第70章
  往往这个时候的,纪姜屋中的灯也淡淡的亮着。
  这日,朝中有事,宋简一早渡河起行回帝京,不知是何事绊住,一直到入夜十分都没有回来。
  七娘命人点灯,捧水进来,欲替纪姜梳洗。
  纪姜正在灯下翻一本书,七娘放下热水,又将她手边茶水添暖。
  “夜深了,殿下少费些神。”
  纪姜翻的那册书是宋简早年收集编撰的一本字帖,如今翻在手中的这一页是《祭侄》,因是私编,因此装帧是宋简亲手所穿的线封,其中的批注也甚是随意,字迹潇洒,是他少年时爱写的那一手字,也是在公主府中,他曾握着纪姜的手,亲手教他写会的那种字体。
  书页留白处,宋简批写道:“痛至深极处,笔错处入刀切纸,性至真。”
  字迹后有一个墨点,墨色十分新,似有人于此顿笔良久,不知落何字所晕染。
  七娘低头看了一眼纪姜摊开的书叶,“殿下让我去大人房中取这本书,却又只翻着这一页看,从掌灯时看到这会儿,也不歇会儿眼神。”
  纪姜抚上那一点新墨。
  人和人的默契从这些细微之处生出来是最可怕的,他们都不能大恸,毕竟除了子嗣之外,还另有担当。他们宣泄心痛的方式又如此的相似,相似到临文饮泪,皆不知以何相记。

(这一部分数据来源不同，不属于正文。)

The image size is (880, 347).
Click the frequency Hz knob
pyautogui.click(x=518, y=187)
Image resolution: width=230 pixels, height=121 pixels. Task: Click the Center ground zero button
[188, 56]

  想着,她从笔架上取下一只湖笔,续着那点墨迹,写道:“临风当歌,临痛当哭,临川当别。”写罢后,她闭上眼睛,手指一点一点在纸张上抓紧,几乎揉奏那一书页。
  良久,她方松开手,轻轻合扣上那一本书。
  临走前,她不能拥抱他。
  但是,纪姜有幸懂宋简,有幸借着这些古老的字迹,深刻精致的文华与情感,远远地拥抱他的那颗心。
  “明日替我放回去。”
  七娘忙伸手收好书,“是,殿下,七娘伺候您歇息吧。”
  纪姜摇了摇头,“七娘,我想吃些东西。”
  七娘听她这样说,到是一脸的欣喜:“好好,殿下这么多日,一直不肯好好用些吃食的,这会儿想吃些什么,奴婢遣人去给您煮去。”

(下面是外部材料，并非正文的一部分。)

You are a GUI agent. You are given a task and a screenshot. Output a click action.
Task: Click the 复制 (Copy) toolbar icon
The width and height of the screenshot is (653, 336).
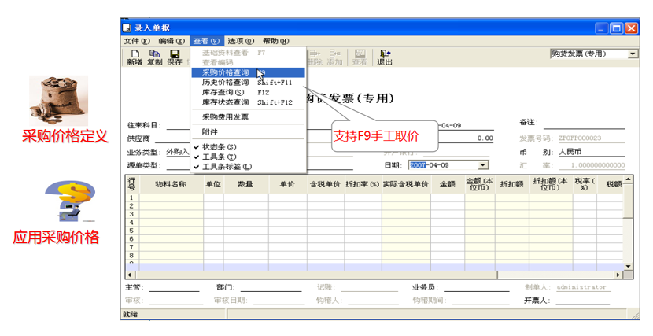(154, 57)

  纪姜抬头看向她:“上回你与阿红那丫头煮的粳米粥就好。”
  “诶,好,七娘这就给殿下煮一碗过来。”
  说完,忙带人出去了。
  纪姜这才站起身来,自从那场火之后,宋简就再也没有命人禁着她,是以此时除了七娘之外,外面只有宋府的两三个下人答应。此时也被七娘使唤了两个走,剩下一个小丫头,因着年纪小守不住,靠着门框在打盹儿。
  纪姜披上一件春缎袍子,轻轻推开门,走进园中。
  夜已经深了,园门外顾有悔身着玄色袍衫,立在树下等她。他牵着一匹马,浓厚的夜色几乎吞没掉他的身影。
  “想好了吗?”
  纪姜深深吸了一口气,夜将花的香气酵的十分浓烈。
  “想好了。”
  顾有悔翻身上马,弯腰向她伸来一只手。“走吧。”
  ***
  宋简回来的时候,宋府留在陆庄所有的人都急疯了。园中燃起了十几只火把,陆以芳与张乾一道,将那两三间房舍里里外外搜了个遍,也没有寻到纪姜的踪影。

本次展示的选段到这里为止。